These signs have started sprouting at the pumps of some area gas stations. What’s it all about? It’s an attempt by the companies to get Congress involved in the credit card company practice of charging merchants every time a credit card purchase is processed.
The companies are making more money off the fees now that recent card card reform in Washington has limited some of the profits from high interest rates and fees charged to people who carry a balance.
Robert Shapiro, a former Clinton administration advisor and author of a study on swipe fees wrote on Forbes.com in February that the credit card legislation should’ve included limits on “swipe fees.”
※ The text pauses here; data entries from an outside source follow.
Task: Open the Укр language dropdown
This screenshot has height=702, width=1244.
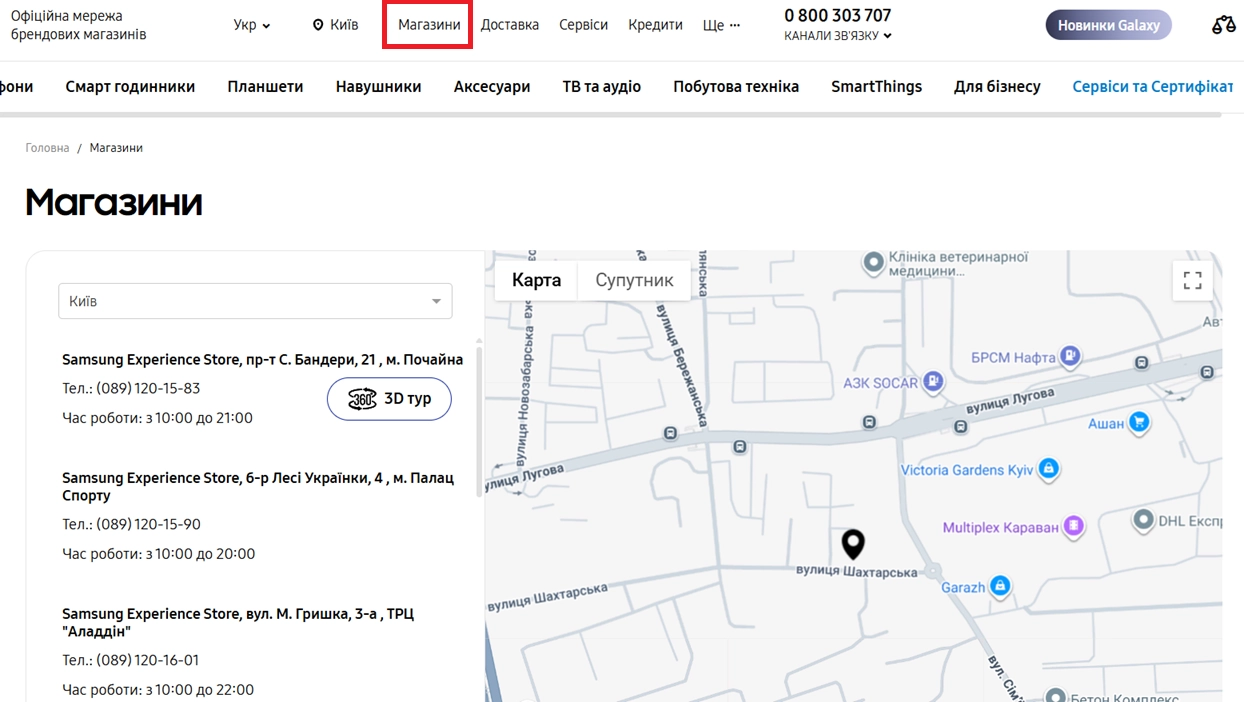Action: coord(252,25)
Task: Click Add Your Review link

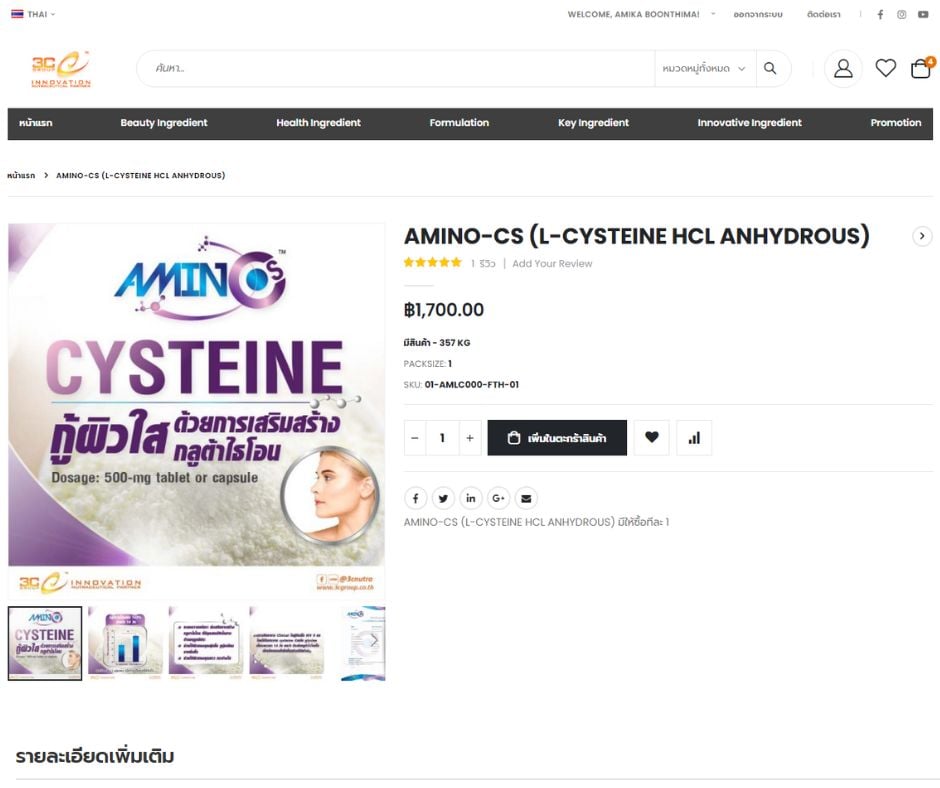Action: click(552, 264)
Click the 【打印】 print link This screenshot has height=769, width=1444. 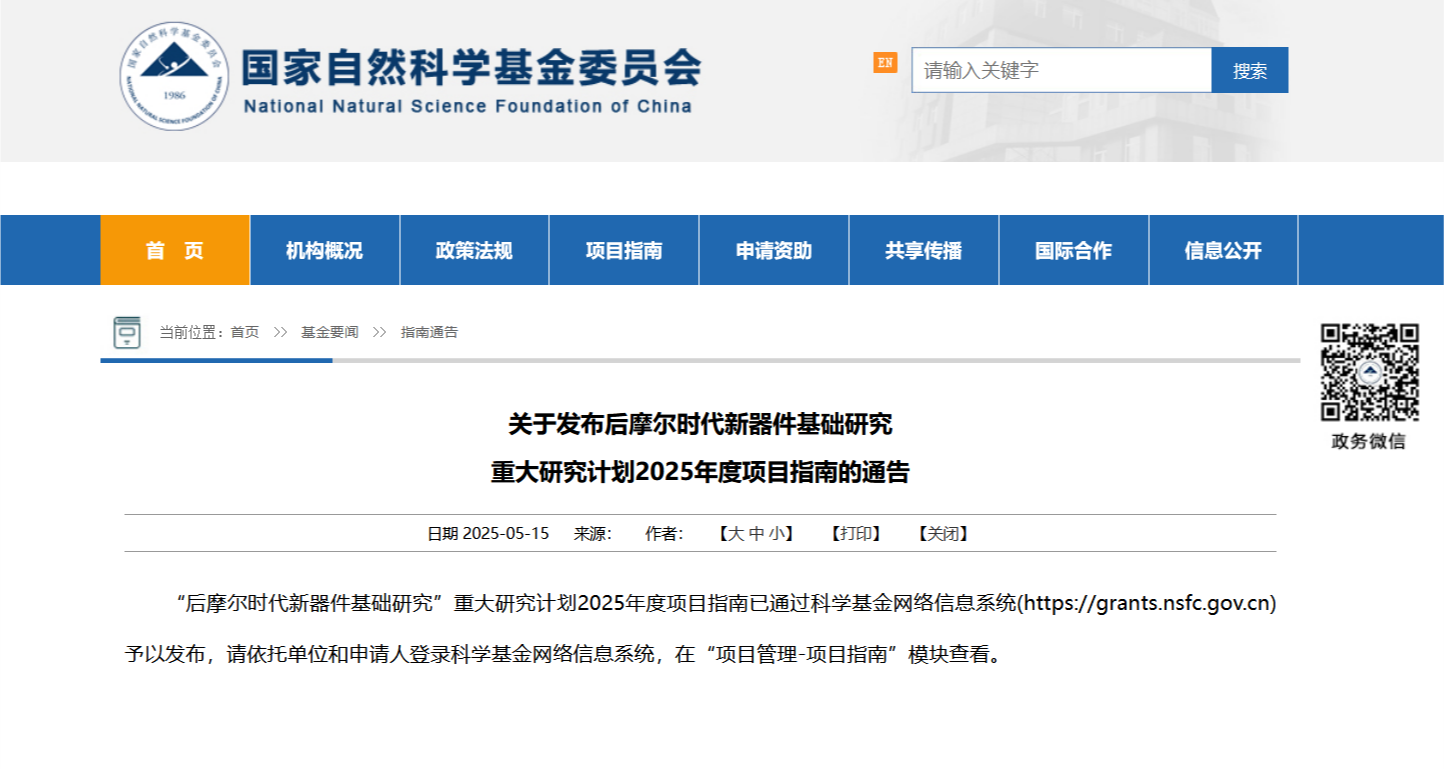pyautogui.click(x=856, y=534)
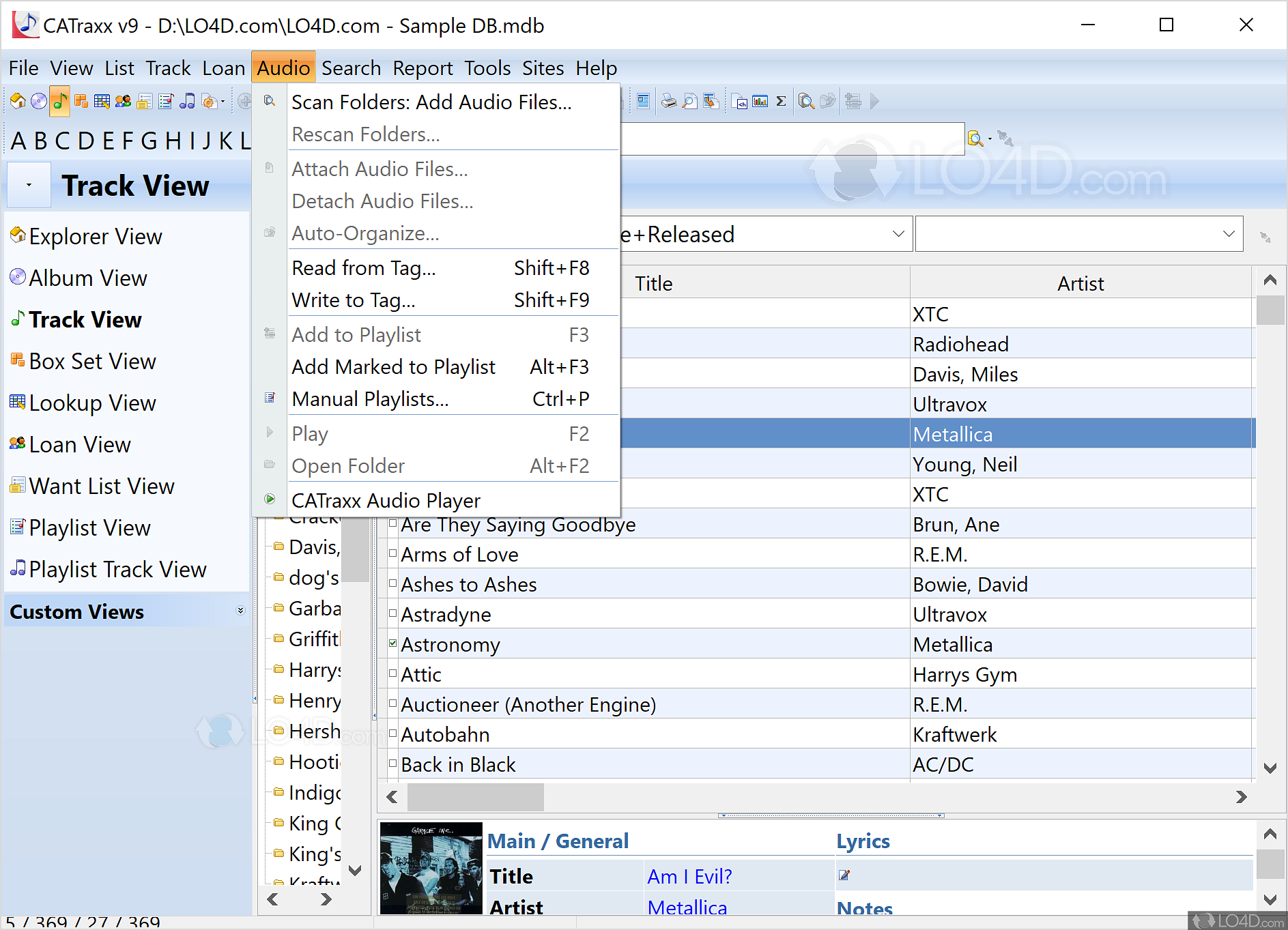Tick the Ashes to Ashes checkbox
This screenshot has height=930, width=1288.
point(393,583)
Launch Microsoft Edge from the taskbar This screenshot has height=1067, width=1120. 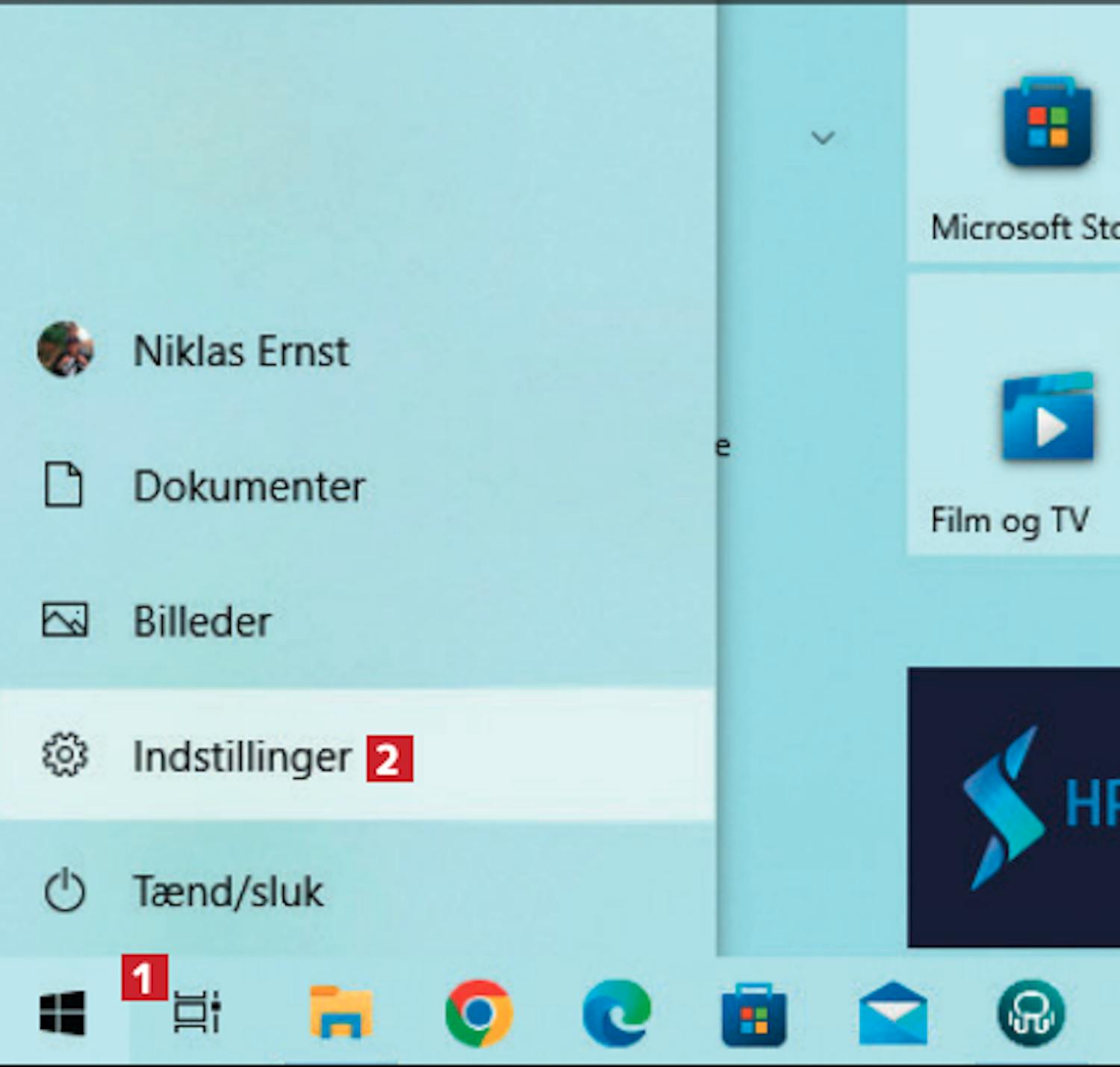click(x=616, y=1014)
While free market competition tends to drive prices down, the kind of cartel-like competition that goes on between the handful of major credit card companies–Visa, MasterCard, American Express and Discover account for 85% of the market–drives up these fees. The credit card companies recruit banks to their networks by promising them higher fees paid by consumers and merchants, and the banks try to attract new, well-to-do subscribers by offering rewards that are then financed through these fees. All of these costs are hidden from consumers.
“Credit card fees are hidden to our customers and have increased at a double-digit annual compound growth rate during the past decade,” Tony Kenney, the head of SuperAmerica Speedway said.
Shapiro’s “report” said without the fees, up to 250,000 jobs could be created. Not everyone is buying that, including Mike Duff, writing on BNET.
Besides the inherently dubious nature of the assertion that X amount of money translates into Y number of jobs, the retailers ignore the other side of the transaction. To wit: If banks are deprived of profiting from credit-card transactions, which is what the study bases its numbers on, how many bank jobs will be lost?
The retail organizations face other problems if they want the government to intervene with the credit-card industry. First, the government is propping up the banking system. Taking money out of the finance system, as in reduction of credit card fees, could mean money out of the U.S. treasury system.
Plus there’s the philosophical question in the wake of recent health care and banking legislation: Is there a compelling public interest for Congress to intervene? Or is it a matter between private businesses?